DIRECTIONS FOR THIS TASK: Write the full listing out again, word for word, but omit the pictures.

RECORDS FOR THE TASK:
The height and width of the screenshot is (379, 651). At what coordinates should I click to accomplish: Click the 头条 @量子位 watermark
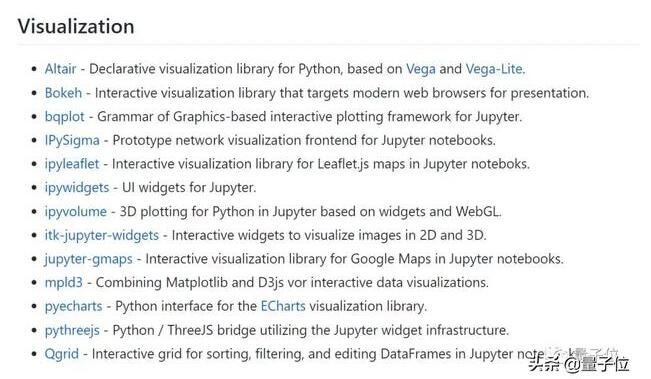579,364
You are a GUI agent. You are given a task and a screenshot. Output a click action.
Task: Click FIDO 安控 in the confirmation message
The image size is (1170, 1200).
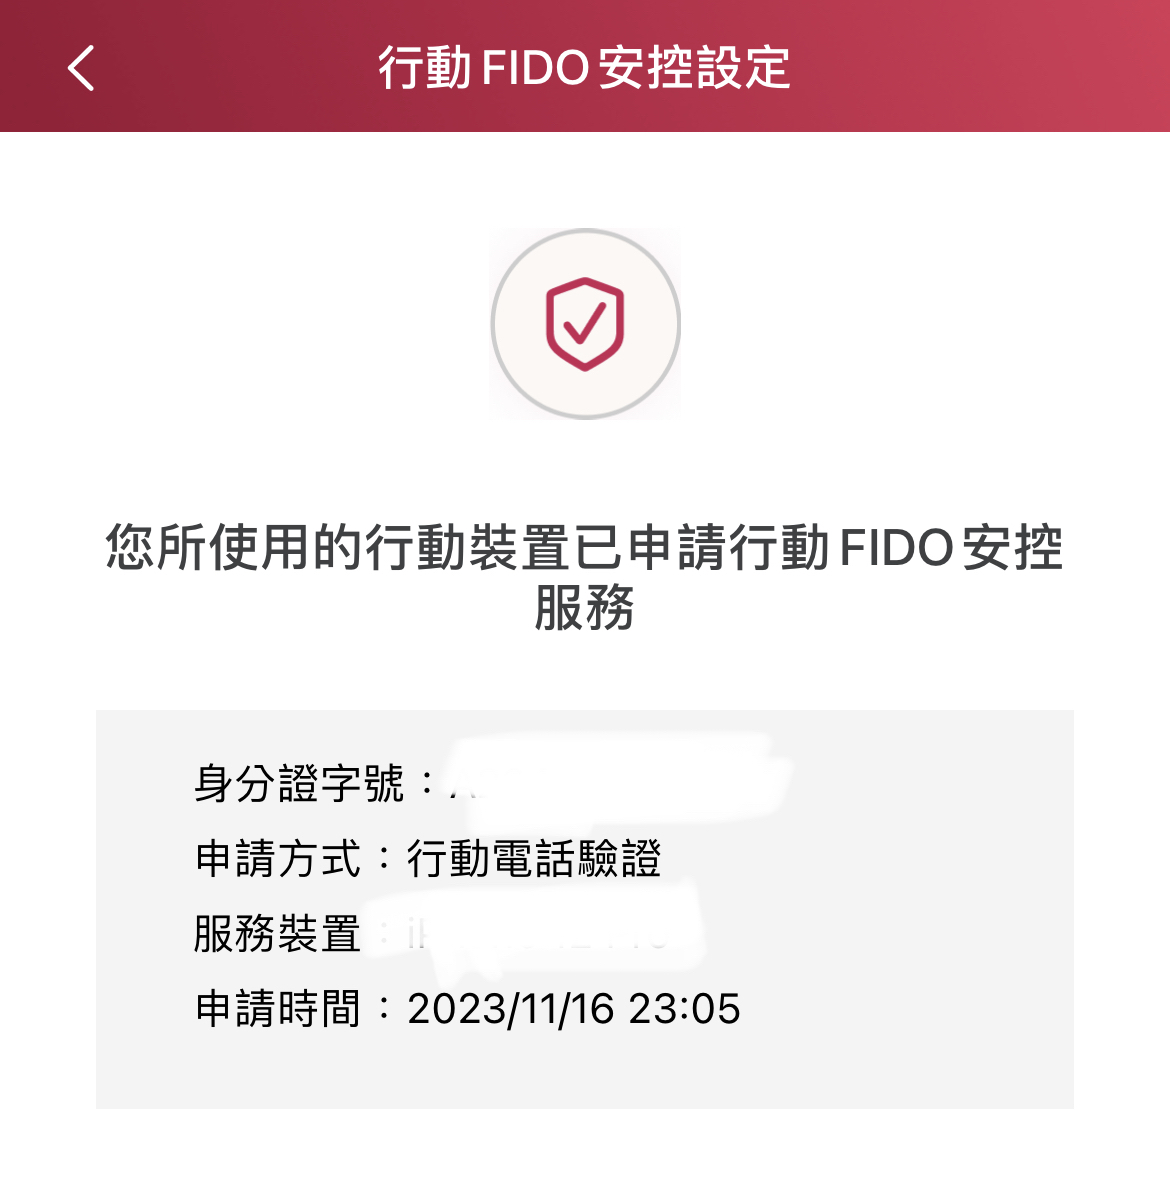coord(951,548)
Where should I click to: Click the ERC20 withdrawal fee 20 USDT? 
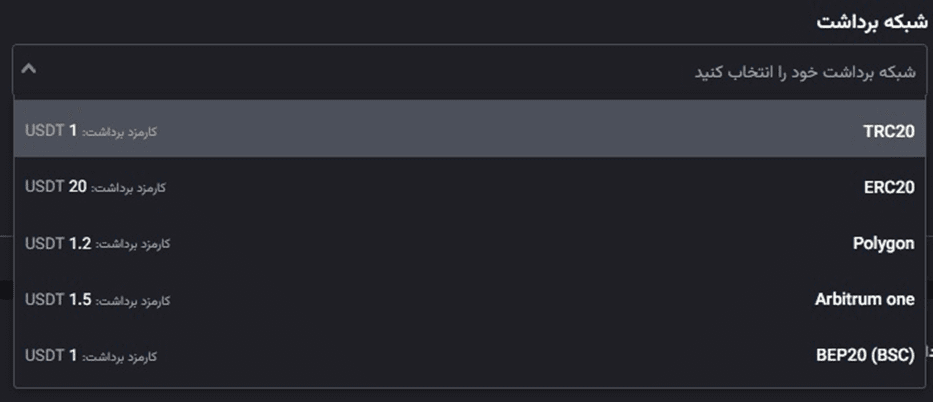(x=78, y=187)
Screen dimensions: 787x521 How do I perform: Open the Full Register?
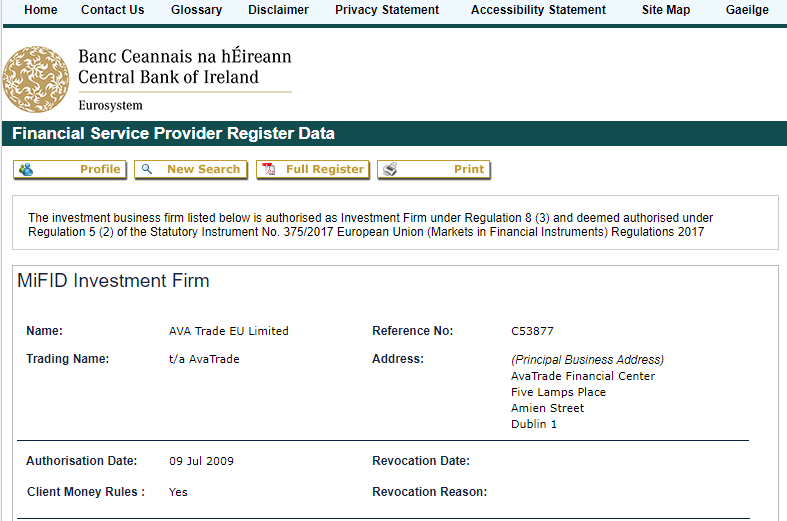coord(324,170)
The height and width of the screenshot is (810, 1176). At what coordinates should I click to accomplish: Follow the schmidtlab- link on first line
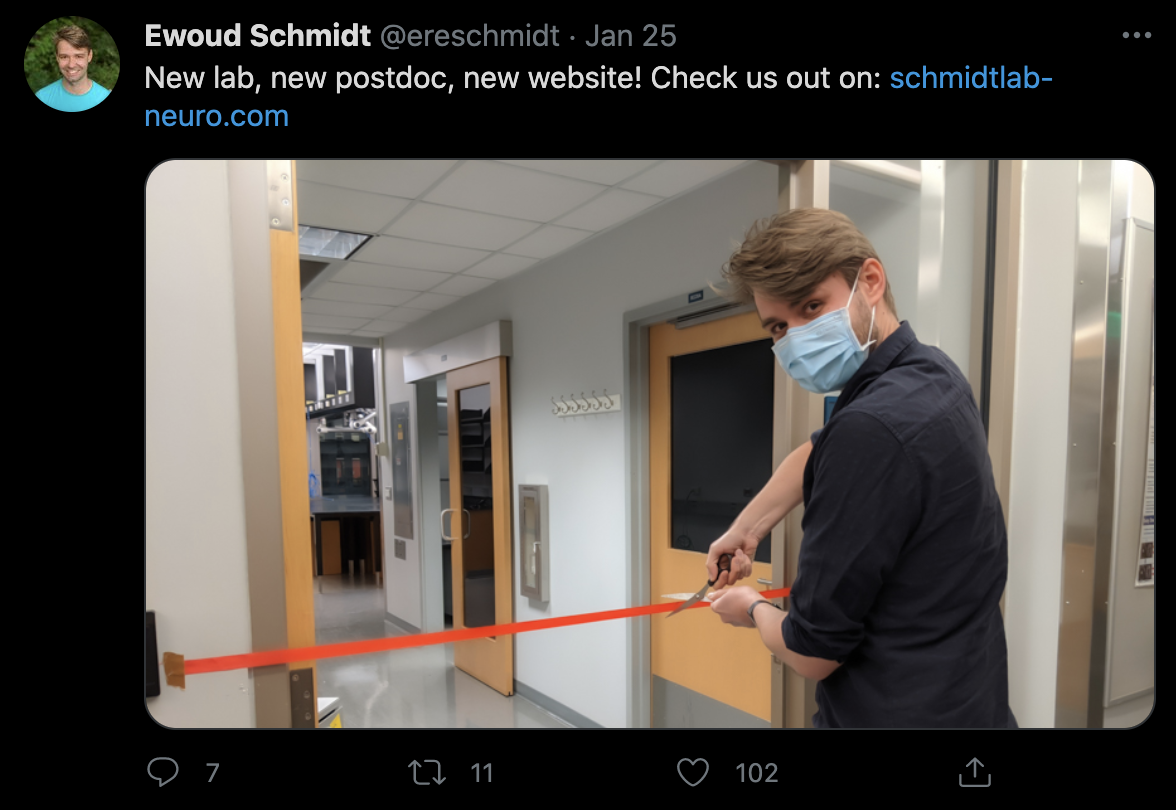[970, 78]
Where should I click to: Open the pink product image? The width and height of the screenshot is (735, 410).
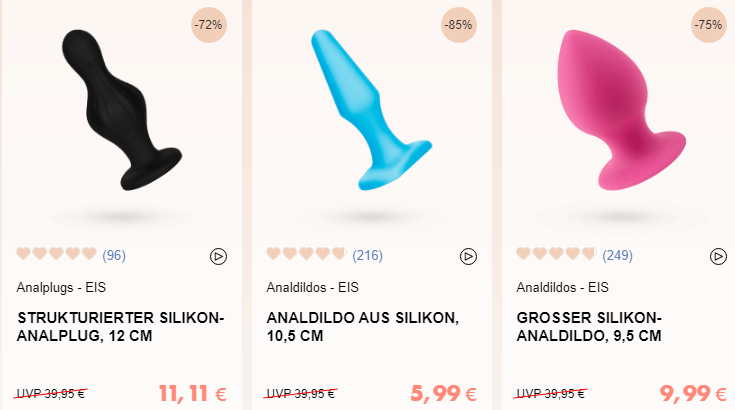[x=622, y=110]
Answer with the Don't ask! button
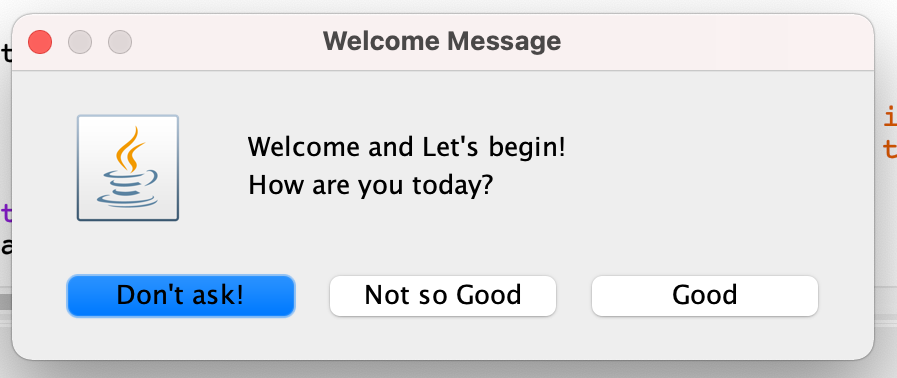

EXERCISE RESULT:
The height and width of the screenshot is (379, 651). At what coordinates should I click to accomplish: Click the 头条 @量子位 watermark
579,364
You are a GUI agent. You are given a task and a screenshot. Output a click action.
Task: Click FIDO 安控 in the confirmation message
The image size is (1170, 1200).
coord(951,548)
Where should I click to: Click the ERC20 withdrawal fee 20 USDT? 
(x=78, y=187)
Screen dimensions: 787x521 How do I perform: Open the Full Register?
coord(324,170)
The height and width of the screenshot is (810, 1176). At what coordinates should I click to accomplish: Follow the schmidtlab- link on first line
[970, 78]
Where should I click to: Open the pink product image? The width and height of the screenshot is (735, 410).
[x=622, y=110]
Answer with the Don't ask! button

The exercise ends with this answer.